STA360 at Duke University
\[ \begin{aligned} Y_1, \ldots, Y_n &\sim \text{ i.i.d. binary}(\theta)\\ \theta &\sim \text{beta}(a, b) \end{aligned} \]
Consider a single observation \((y_1, y_2)\) drawn from a bivariate normal distribution with mean \((\theta_1, \theta_2)\) and fixed, known \(2 \times 2\) covariance matrix \(\Sigma = \left[ {\begin{array}{cc} 1 & .5 \\ .5 & 1 \end{array} } \right]\). Consider a uniform prior on \(\theta = (\theta_1, \theta_2)\) : \(p(\theta_1, \theta_2) \propto 1\).

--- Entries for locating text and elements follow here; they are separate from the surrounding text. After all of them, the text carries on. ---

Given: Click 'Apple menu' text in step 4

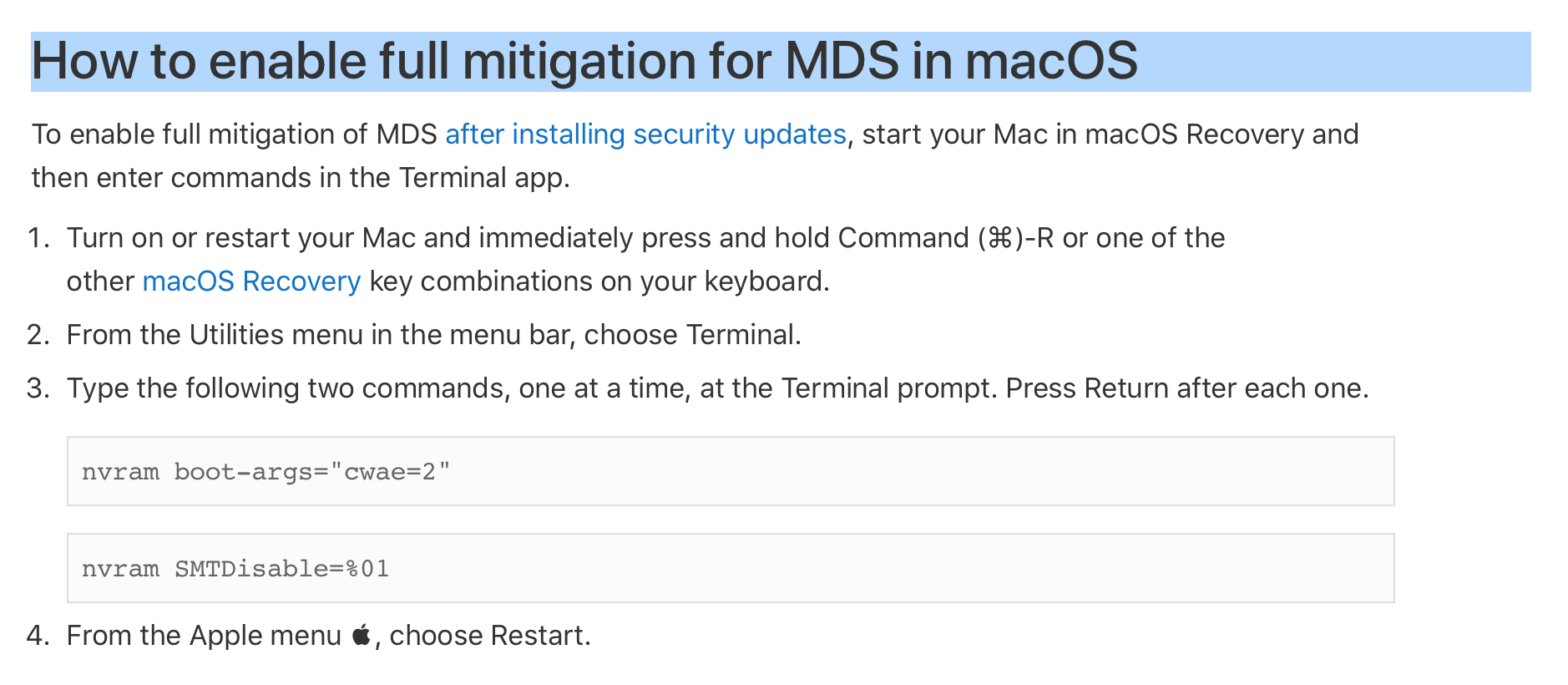Looking at the screenshot, I should point(266,636).
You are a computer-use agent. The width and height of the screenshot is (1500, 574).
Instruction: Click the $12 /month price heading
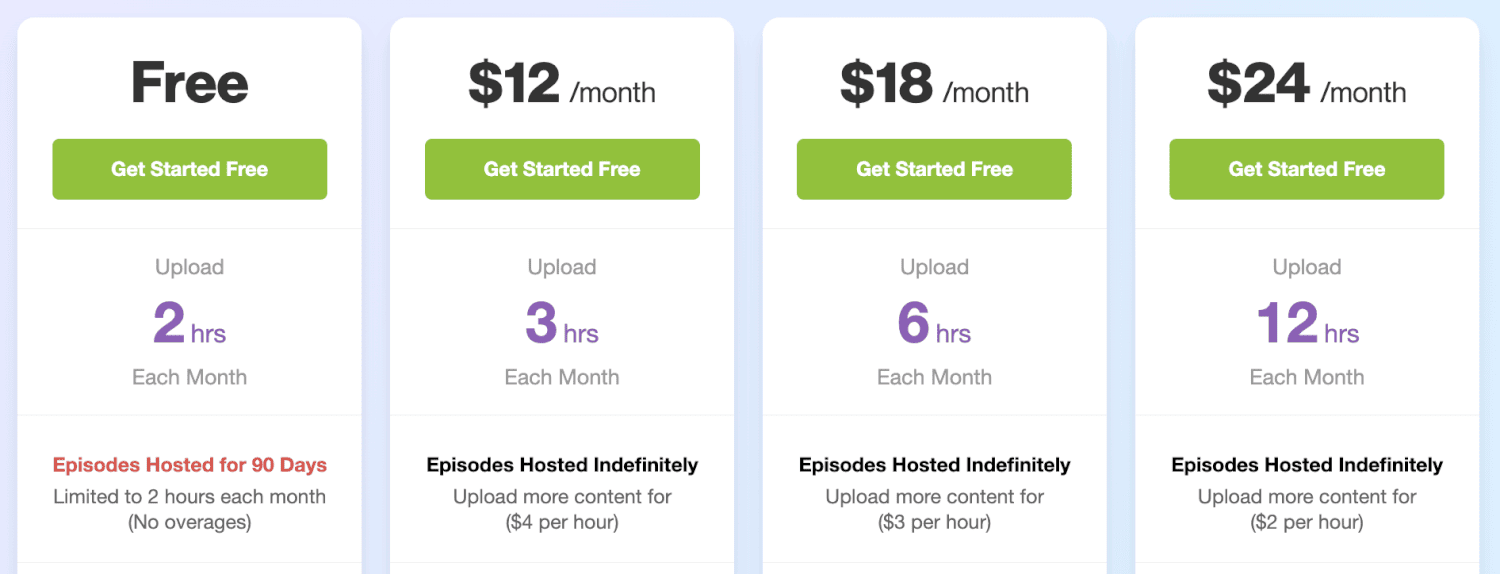[562, 84]
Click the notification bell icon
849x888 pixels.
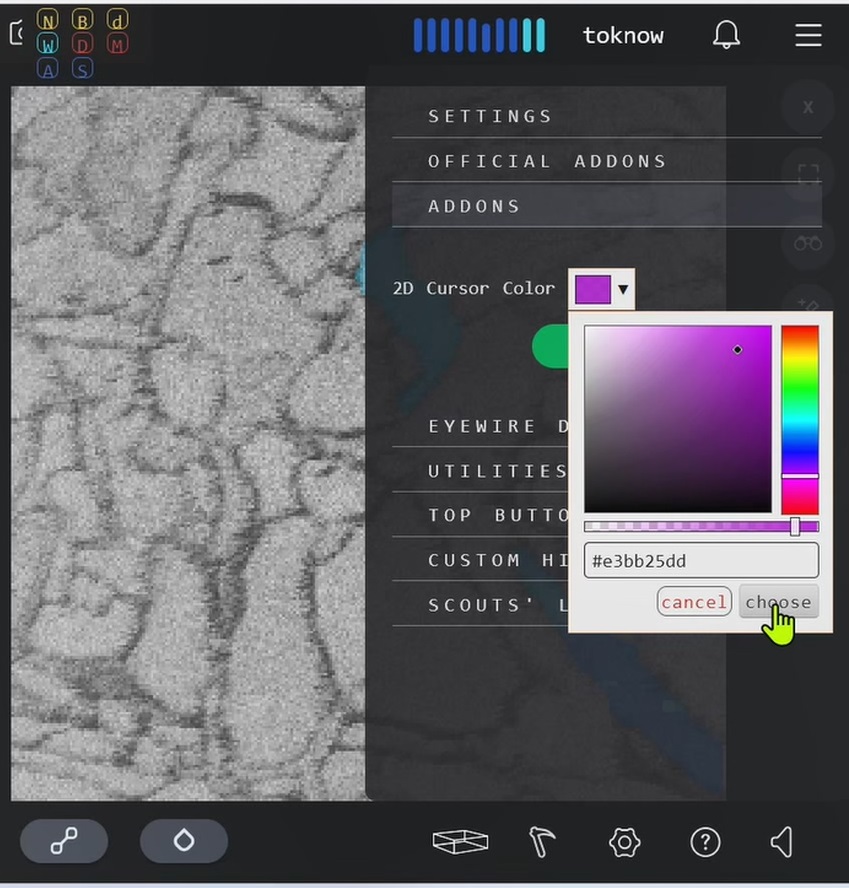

(a.) Derive the joint posterior for \(\theta_1, \theta_2 | y_1, y_2, \Sigma\). Describe a direct sampler for this distribution.
(b.) Write down full conditionals \(p(\theta_1 | \theta_2, y_1, y_2, \Sigma)\) and \(p(\theta_2 | \theta_1, y_1, y_2, \Sigma)\). Write pseudo-code to describe a Gibbs sampling procedure. Hint: you can use the result from HW6 Ex 3.
(c.) Will the direct sampler from part (a) or the Gibbs sampler in part (b) have higher ESS? Why?